• [Reading text]:

We often find our selves fascinated with the rich and famous or even the rank and infamous but the Jesus guide to success calls us to the poor and lowly.


I was moved by two things I read this week that challenged me about the lepers in our world. One from a novel I am reading by Geoff Thompson. It’s raw and violent and hard to read. His main character says.


“I never trusted God. Never. God was for posh kids. I knew that that much. God didn’t come to houses where the mum’s had faces permanently bent from too many drunken beatings, and dada who had crippled minds , and kids who wore plimsolls through winter and summer because the family allowance was fighting on too many fronts.”


From an interview with Bono the lead singer of the band U2 in rolling stone magazine, Bono is a Christian and a man who is at the forefront of justice issues in the world. He says this about the church and aids.

"I'm wary of faith outside of actions. I'm wary of religiosity that ignores the wider world. In 2001, only seven percent of evangelicals polled felt it incumbent upon themselves to respond to the AIDS emergency. This appalled me. I asked for meetings with as many church leaders as would have them with me. I used my background in the Scriptures to speak to them about the so-called leprosy of our age and how I felt Christ would respond to it. And they had better get to it quickly, or they would be very much on the other side of what God was doing in the world.
Amazingly, they did respond. I couldn't believe it. It almost ruined it for me -- 'cause I love giving out about the church and Christianity. But they actually came through: Jesse Helms, you know, publicly repents for the way he thinks about AIDS."


Jesus success leads him not away from such places and people but towards them and the call to us is to follow.


Possibly the most famous Christian in the last century, an old nun in the cluttered and dirty streets of Calcutta summed up her Christian faith by saying “ I meditate on Jesus and then go and find his face amidst the faces of the dying of this city’.

Here are some questions I want to leave you with for your reflection. In them I hope you will have an encounter of the Jesus kind.


In what ways is Jesus calling you not to stay but rather to go to the solitary place and pray?

How do our lives our priorities and time and successes align with God’s purpose for us?

Who are the lepers that Jesus is inviting you to risk reaching out and touching with his healing hand?

 In the answer to these we may not find success as the world defines it but Jesus and things of eternal value.

Items stored from a collection:
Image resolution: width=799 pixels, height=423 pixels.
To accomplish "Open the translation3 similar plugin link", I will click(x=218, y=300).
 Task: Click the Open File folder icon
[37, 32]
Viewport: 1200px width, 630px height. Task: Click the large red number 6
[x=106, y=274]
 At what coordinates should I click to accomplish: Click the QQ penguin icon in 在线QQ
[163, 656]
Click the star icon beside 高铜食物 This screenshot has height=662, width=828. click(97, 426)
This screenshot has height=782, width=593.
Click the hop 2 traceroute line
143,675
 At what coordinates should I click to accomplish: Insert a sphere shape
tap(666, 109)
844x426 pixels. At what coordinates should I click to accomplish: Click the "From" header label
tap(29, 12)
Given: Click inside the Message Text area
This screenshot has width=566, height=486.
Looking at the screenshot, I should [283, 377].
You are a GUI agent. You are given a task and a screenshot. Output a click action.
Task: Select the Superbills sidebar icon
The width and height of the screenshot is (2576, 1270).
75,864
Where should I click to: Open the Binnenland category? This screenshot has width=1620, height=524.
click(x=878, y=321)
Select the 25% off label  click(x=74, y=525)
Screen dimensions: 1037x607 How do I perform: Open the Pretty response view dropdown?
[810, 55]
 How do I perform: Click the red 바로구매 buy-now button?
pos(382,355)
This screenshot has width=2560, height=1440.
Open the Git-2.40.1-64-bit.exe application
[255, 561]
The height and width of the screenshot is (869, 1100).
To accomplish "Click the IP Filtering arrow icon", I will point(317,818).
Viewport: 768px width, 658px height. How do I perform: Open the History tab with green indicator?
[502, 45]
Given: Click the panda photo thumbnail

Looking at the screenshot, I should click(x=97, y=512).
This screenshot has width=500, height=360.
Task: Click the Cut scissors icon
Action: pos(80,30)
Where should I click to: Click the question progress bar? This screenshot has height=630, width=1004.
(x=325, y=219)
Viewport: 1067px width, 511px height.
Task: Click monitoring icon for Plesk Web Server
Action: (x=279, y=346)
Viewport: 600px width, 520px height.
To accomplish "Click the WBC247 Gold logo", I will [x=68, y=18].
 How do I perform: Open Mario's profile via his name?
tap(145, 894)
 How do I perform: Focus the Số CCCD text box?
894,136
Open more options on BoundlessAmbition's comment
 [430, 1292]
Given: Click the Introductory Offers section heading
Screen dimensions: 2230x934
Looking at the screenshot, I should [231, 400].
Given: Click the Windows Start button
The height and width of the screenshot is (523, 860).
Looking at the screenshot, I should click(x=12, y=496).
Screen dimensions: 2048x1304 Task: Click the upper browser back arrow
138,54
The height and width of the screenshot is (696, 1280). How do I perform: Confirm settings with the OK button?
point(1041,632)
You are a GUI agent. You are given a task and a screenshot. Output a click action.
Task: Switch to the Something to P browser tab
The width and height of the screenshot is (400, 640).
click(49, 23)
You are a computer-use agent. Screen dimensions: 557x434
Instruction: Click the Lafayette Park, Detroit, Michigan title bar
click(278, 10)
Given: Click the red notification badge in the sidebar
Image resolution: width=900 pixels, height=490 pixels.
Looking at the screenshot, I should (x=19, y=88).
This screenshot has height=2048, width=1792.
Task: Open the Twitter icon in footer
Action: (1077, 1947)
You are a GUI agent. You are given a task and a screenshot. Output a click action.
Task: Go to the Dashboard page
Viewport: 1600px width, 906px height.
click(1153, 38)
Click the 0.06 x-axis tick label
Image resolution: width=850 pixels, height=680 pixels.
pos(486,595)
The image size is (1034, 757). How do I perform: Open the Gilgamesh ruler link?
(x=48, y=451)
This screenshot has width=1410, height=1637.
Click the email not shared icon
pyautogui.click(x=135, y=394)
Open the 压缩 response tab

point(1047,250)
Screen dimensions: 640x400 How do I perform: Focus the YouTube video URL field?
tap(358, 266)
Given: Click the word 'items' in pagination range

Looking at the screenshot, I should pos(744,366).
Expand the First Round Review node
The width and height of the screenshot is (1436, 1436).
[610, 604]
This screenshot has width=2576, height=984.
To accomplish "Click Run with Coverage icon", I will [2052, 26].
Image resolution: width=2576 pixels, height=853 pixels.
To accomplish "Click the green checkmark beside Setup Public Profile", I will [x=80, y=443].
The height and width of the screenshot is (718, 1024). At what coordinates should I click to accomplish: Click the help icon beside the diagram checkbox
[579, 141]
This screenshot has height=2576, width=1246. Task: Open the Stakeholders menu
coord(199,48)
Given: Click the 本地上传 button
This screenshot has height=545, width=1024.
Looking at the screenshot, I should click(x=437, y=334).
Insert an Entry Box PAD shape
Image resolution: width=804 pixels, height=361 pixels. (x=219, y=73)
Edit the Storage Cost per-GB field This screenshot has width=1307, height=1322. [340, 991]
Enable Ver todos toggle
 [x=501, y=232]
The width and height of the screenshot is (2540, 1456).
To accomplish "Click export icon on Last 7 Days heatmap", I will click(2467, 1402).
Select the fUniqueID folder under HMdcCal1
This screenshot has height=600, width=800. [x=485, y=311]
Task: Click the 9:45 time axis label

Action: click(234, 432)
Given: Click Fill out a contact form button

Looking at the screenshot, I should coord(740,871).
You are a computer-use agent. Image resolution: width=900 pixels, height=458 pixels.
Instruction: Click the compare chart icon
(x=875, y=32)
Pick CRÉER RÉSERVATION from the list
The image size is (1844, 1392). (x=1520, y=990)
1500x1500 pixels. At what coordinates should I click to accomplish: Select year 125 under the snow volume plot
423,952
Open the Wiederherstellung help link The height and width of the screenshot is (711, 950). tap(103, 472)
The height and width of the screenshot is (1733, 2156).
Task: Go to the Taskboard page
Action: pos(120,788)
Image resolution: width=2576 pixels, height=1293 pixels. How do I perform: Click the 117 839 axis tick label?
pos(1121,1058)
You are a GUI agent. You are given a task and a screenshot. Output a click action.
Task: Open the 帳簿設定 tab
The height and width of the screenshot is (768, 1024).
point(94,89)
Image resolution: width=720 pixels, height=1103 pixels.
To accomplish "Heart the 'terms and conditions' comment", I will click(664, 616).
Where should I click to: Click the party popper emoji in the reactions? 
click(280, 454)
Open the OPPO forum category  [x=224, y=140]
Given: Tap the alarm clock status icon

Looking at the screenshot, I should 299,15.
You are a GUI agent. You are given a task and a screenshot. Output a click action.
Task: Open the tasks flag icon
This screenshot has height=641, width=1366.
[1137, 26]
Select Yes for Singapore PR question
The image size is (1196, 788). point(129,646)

• [Problems and tasks]:
A) According to the reflection, what percentage of evangelicals polled in 2001 felt it incumbent upon themselves to respond to the AIDS emergency?
B) Write out the lines of the records from the line with "You are a computer-use agent. Screen" to the line with "tap(358, 266)", including both of those lines.
The reflection and the records have no connection to each other.

• [The responses]:
A) Seven percent.

B)
You are a computer-use agent. Screen dimensions: 557x434
Instruction: Click the Lafayette Park, Detroit, Michigan title bar
click(278, 10)
Given: Click the red notification badge in the sidebar
Image resolution: width=900 pixels, height=490 pixels.
Looking at the screenshot, I should (x=19, y=88).
This screenshot has height=2048, width=1792.
Task: Open the Twitter icon in footer
Action: (1077, 1947)
You are a GUI agent. You are given a task and a screenshot. Output a click action.
Task: Go to the Dashboard page
Viewport: 1600px width, 906px height.
click(1153, 38)
Click the 0.06 x-axis tick label
Image resolution: width=850 pixels, height=680 pixels.
pos(486,595)
The image size is (1034, 757). How do I perform: Open the Gilgamesh ruler link?
(x=48, y=451)
This screenshot has width=1410, height=1637.
Click the email not shared icon
pyautogui.click(x=135, y=394)
Open the 压缩 response tab

point(1047,250)
Screen dimensions: 640x400 How do I perform: Focus the YouTube video URL field?
tap(358, 266)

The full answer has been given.